Dijo de pronto como molesto consigo mismo por un imperdonable olvido, y tendió a Carvalho la caja de los Davidoff. El detective estaba seguro de que la maniobra había sido estudiada y de que era un test para comprobar hasta qué punto Carvalho se sentía atraído por el tabaco de calité. Los ojos de Carvalho no habían abandonado el Davidoff desde que apareciera en la mano de Argemí como brotó la manzana en la mano de Eva. Con complacencia evidente Argemí observó que Carvalho repetía el encendido ritualesco, y cuando los dos Davidoff quedaron con las perfectas ascuas enfrentadas un vínculo de connaisseurs se había establecido entre el empresario y el detective. Se palmeó Argemí una leve tripita de animal lujoso.

—Jaumá no fumaba.

—Pero comía y bebía.

—¡Y jodia! ¡Y jodia! ¡No lo olvide! ¡Y jodia!

Risas y humos salían de la boca semicerrada de Argemí mientras recalcaba su aseveración con el cuerpo volcado hacia Carvalho y el puro pugnativo en primer término.

—Viajábamos mucho. A veces solos. A veces con nuestras respectivas esposas. Viajar ayuda a conocer a las personas. Yo puedo decir mucho, pero es que mucho, sobre la obsesión erótica de Jaumá. Entre otras cosas porque la comparto.

—¿Por qué viajaban tanto juntos?

—Digamos que a veces por afinidad y otras por negocios.

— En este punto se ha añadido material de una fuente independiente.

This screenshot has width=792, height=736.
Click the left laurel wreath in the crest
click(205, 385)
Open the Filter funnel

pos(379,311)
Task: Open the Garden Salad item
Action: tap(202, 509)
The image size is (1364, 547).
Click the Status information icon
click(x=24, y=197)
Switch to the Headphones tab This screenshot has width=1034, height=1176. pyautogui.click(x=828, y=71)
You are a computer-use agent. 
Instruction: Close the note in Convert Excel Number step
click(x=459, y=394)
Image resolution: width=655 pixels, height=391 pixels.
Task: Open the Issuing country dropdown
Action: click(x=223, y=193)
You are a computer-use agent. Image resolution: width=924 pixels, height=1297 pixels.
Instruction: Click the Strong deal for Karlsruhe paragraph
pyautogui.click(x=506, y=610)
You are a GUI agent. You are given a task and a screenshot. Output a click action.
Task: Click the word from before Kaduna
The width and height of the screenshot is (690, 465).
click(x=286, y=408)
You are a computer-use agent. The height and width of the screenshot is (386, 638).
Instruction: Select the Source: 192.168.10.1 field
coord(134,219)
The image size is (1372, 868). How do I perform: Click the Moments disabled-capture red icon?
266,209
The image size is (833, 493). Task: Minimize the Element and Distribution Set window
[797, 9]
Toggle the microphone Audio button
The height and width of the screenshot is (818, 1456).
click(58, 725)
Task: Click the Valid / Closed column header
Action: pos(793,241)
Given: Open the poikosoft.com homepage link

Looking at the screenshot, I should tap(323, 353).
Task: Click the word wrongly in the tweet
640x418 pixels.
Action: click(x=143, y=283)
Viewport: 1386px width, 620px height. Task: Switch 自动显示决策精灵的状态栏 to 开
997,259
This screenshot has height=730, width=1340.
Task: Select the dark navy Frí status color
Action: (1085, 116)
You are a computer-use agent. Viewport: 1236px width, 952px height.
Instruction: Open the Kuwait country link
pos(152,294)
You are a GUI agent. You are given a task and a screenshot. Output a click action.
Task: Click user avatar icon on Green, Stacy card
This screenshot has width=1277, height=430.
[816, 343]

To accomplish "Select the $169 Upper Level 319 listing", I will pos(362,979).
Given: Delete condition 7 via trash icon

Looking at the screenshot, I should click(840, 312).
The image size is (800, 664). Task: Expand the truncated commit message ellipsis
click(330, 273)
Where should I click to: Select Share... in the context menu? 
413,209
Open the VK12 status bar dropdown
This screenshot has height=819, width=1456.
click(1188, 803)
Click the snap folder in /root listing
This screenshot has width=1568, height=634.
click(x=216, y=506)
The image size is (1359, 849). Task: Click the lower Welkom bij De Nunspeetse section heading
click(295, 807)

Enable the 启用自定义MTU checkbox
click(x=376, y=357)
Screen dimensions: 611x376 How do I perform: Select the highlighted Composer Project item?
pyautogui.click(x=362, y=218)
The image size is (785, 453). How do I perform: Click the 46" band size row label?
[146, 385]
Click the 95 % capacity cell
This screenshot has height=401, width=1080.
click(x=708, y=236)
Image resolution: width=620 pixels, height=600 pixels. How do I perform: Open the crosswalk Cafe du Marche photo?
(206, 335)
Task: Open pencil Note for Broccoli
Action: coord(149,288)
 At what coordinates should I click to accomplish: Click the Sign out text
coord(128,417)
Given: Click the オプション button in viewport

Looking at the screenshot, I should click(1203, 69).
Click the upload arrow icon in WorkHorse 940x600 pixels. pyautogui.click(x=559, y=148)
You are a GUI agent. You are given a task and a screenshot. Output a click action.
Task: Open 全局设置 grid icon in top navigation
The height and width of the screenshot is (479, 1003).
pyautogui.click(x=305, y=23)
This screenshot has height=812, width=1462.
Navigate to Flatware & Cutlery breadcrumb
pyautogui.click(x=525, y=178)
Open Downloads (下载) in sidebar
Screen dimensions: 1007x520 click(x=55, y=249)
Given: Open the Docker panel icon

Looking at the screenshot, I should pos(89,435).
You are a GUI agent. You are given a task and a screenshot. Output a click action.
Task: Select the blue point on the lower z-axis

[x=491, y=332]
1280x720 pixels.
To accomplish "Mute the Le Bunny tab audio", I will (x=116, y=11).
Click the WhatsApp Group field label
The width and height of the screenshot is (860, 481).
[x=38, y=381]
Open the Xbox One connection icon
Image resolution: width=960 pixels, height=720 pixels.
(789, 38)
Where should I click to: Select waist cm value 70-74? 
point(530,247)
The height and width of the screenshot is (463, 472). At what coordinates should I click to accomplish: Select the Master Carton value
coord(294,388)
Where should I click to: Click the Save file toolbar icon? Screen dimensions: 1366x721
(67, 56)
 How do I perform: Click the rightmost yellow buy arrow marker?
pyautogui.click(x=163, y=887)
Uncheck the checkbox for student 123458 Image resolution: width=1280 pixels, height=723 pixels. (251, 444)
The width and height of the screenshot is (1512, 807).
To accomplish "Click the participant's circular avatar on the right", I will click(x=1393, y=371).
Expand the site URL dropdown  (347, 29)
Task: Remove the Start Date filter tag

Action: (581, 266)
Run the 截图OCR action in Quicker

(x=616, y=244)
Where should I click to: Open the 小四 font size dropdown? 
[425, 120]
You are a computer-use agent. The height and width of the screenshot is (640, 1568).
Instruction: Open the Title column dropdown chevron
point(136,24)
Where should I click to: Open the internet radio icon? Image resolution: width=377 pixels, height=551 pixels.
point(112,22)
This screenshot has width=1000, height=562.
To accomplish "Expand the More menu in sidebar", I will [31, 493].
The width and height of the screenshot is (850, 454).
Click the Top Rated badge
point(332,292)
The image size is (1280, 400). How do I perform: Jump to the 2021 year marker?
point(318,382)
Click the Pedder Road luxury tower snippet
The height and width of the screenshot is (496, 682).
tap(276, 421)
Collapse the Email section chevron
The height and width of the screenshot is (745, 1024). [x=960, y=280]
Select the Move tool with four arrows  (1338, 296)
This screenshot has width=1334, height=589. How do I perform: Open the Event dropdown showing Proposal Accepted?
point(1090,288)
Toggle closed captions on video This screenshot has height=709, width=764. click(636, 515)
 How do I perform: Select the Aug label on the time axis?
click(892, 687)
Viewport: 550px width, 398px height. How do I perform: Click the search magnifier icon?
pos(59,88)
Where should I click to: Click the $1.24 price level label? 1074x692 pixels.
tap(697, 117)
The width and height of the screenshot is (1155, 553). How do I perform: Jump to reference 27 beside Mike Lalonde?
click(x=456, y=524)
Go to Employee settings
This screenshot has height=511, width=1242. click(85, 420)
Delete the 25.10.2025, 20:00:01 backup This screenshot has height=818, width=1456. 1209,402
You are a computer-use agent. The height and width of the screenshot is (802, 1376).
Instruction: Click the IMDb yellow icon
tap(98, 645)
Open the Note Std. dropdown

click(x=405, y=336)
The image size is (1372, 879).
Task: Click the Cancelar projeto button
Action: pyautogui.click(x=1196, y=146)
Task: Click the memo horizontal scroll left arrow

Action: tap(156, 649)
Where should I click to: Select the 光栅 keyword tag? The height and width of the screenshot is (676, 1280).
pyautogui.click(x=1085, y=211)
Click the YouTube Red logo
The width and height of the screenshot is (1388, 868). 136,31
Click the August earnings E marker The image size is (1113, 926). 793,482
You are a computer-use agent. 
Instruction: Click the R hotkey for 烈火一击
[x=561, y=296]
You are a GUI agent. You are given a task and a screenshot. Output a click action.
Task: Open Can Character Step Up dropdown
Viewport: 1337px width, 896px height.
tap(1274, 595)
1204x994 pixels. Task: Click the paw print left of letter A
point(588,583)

Hay aspectos complementarios entre los negocios de Jaumá y el mío. Determinados productos de los que me abastece la Petnay a través de la filial equis, ¿comprende?

—¿Corrobora usted la impresión de que últimamente Jaumá estaba especialmente deprimido, casi angustiado?

—En absoluto. De ninguna manera. Pasaba de la depresión a la euforia con facilidad. Pero últimamente no capté en él ningún cambio revelador de nada. ¿Quién le ha hablado de las depresiones de Jaumá?

—Núñez, Vilaseca, Biedma.

—El ala izquierda, vamos. Ésos siempre tienen muchas ganas de demostrar que Jaumá, yo o Fontanillas nos hemos equivocado en la elección de sistema de vida.

—¿Se han equivocado?

Levantó el Davidoff como si fuera un cáliz a punto de consagración y con la cabeza indicó el Davidoff que Carvalho estaba fumando.

—¿Usted cree que me he equivocado de sistema de vida?